An E2E speech model mixes wordpieces with phonemes and biases foreign names by mapping their sounds to English phonemes.

A machine-rendered reading of the paper's core claim, the machinery that carries it, and where it could break.

The paper develops an end-to-end automatic speech recognition model whose output vocabulary contains both English wordpieces and phonemes. It applies contextual biasing to foreign proper nouns by converting those words' pronunciations into sequences of similar English phonemes. Experiments focus on a task of recognizing unseen geographic place names from other languages.

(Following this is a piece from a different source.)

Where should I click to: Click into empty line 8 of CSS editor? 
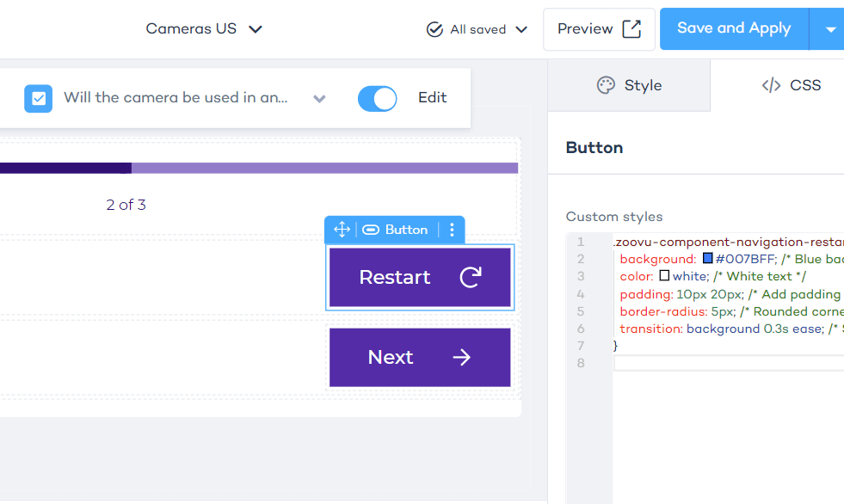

The phoneme-level approach yields measured gains over grapheme-only and wordpiece-only biasing baselines while keeping regular English performance nearly unchanged.

Core claim

The paper shows that performing contextual biasing at the phoneme level inside a joint wordpiece-phoneme E2E model produces a 16 percent relative improvement over a grapheme-only biasing baseline and an 8 percent improvement over a wordpiece-only baseline on a foreign place-name recognition task, accompanied by only slight degradation on standard English test sets.

What carries the argument

Phoneme-level contextual biasing inside a mixed wordpiece-phoneme output space, achieved by mapping foreign-word pronunciations to the closest English phoneme sequences.

If this is right

Contextual lists containing foreign names become usable without expanding the training data.
Rare named entities remain recognizable even when the beam-search decoder keeps only a small number of candidates.
The same model can serve both standard English dictation and cross-lingual name biasing without separate systems.
Acoustic salience of phonemes helps spelling of out-of-vocabulary words that grapheme or wordpiece units miss.

Where Pith is reading between the lines

These are editorial extensions of the paper, not claims the author makes directly.

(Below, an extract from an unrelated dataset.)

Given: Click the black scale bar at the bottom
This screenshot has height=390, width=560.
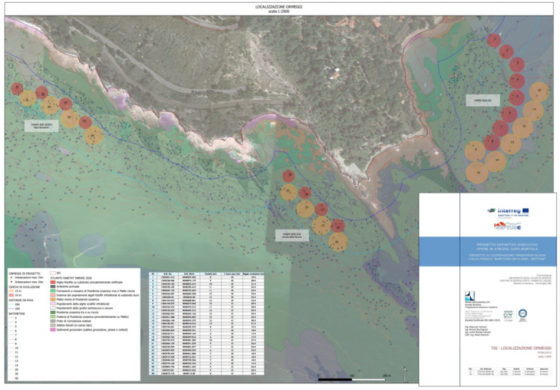Looking at the screenshot, I should coord(353,379).
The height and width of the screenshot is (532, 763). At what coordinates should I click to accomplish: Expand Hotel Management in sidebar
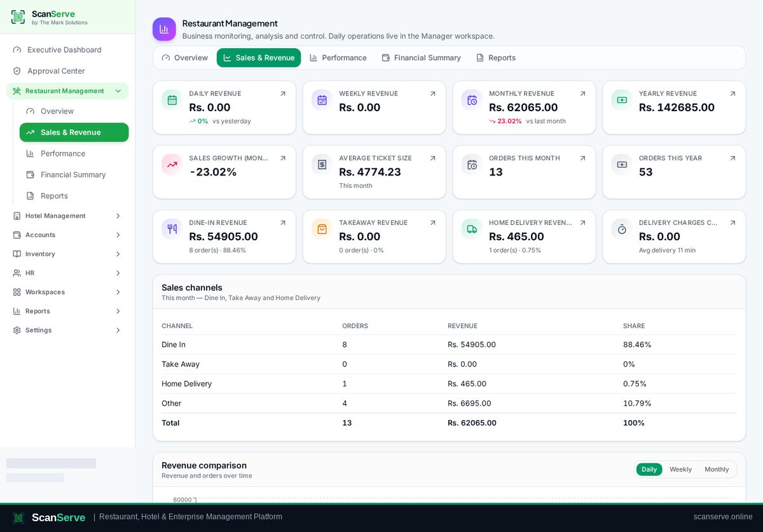67,215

The method could be tested on other language pairs where the target phoneme inventory is a superset of English phonemes.
Combining the approach with multilingual pre-training might reduce the slight English degradation further.
The same mapping step could be applied to other contextual lists such as song titles or contact names that contain foreign words.

Load-bearing premise

Pronunciations of foreign words can be mapped to English phoneme sequences without introducing errors that cancel out the benefit of the biasing step.

What would settle it

Measure recognition accuracy on a held-out set of foreign place names whose pronunciations have no close match in English phoneme inventory; if the reported gains vanish, the mapping premise does not hold.

Figures

Figures reproduced from arXiv: 1906.09292 by Antoine Bruguier, Golan Pundak, Ke Hu, Rohit Prabhavalkar, Tara N. Sainath.

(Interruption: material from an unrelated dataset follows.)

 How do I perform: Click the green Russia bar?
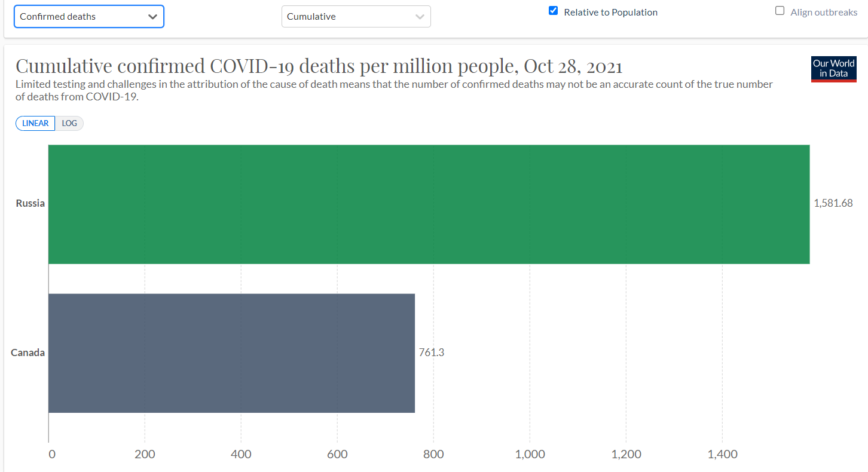(429, 204)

**Figure 1.** Figure 1: Contextual FST for the word “Créteil" using a sequence of English phonemes “k r\ E t E j". 3.3. Decoding Graph To generate words as outputs, we search through a decoding graph similar to [16] but accept both phonemes and wordpieces. An example is shown in [PITH_FULL_IMAGE:figures/full_fig_p002_1.png] view at source ↗

**Figure 2.** Figure 2: Decoding graph for the words “crèche" (daycare) with English cross lingual pronunciation “k r\ E S" and “créteil" (a city) with pronunciation “k r\ E t E j". For clarity, we omitted most wordpieces for the state 0. Based on [16], we add two improvements to the decoding strategy. First, during decoding we consume as many input epsilon arcs as possible thus guaranteeing that all wordpieces in word are produ… view at source ↗

**Figure 3.** Figure 3: WER (%) as a function of the number of biasing words. 4.4. Effect of Number of Biasing Words Given examples in [PITH_FULL_IMAGE:figures/full_fig_p004_3.png] view at source ↗

read the original abstract

Contextual automatic speech recognition, i.e., biasing recognition towards a given context (e.g. user's playlists, or contacts), is challenging in end-to-end (E2E) models. Such models maintain a limited number of candidates during beam-search decoding, and have been found to recognize rare named entities poorly. The problem is exacerbated when biasing towards proper nouns in foreign languages, e.g., geographic location names, which are virtually unseen in training and are thus out-of-vocabulary (OOV). While grapheme or wordpiece E2E models might have a difficult time spelling OOV words, phonemes are more acoustically salient and past work has shown that E2E phoneme models can better predict such words. In this work, we propose an E2E model containing both English wordpieces and phonemes in the modeling space, and perform contextual biasing of foreign words at the phoneme level by mapping pronunciations of foreign words into similar English phonemes. In experimental evaluations, we find that the proposed approach performs 16% better than a grapheme-only biasing model, and 8% better than a wordpiece-only biasing model on a foreign place name recognition task, with only slight degradation on regular English tasks.

Editorial analysis

A structured set of objections, weighed in public.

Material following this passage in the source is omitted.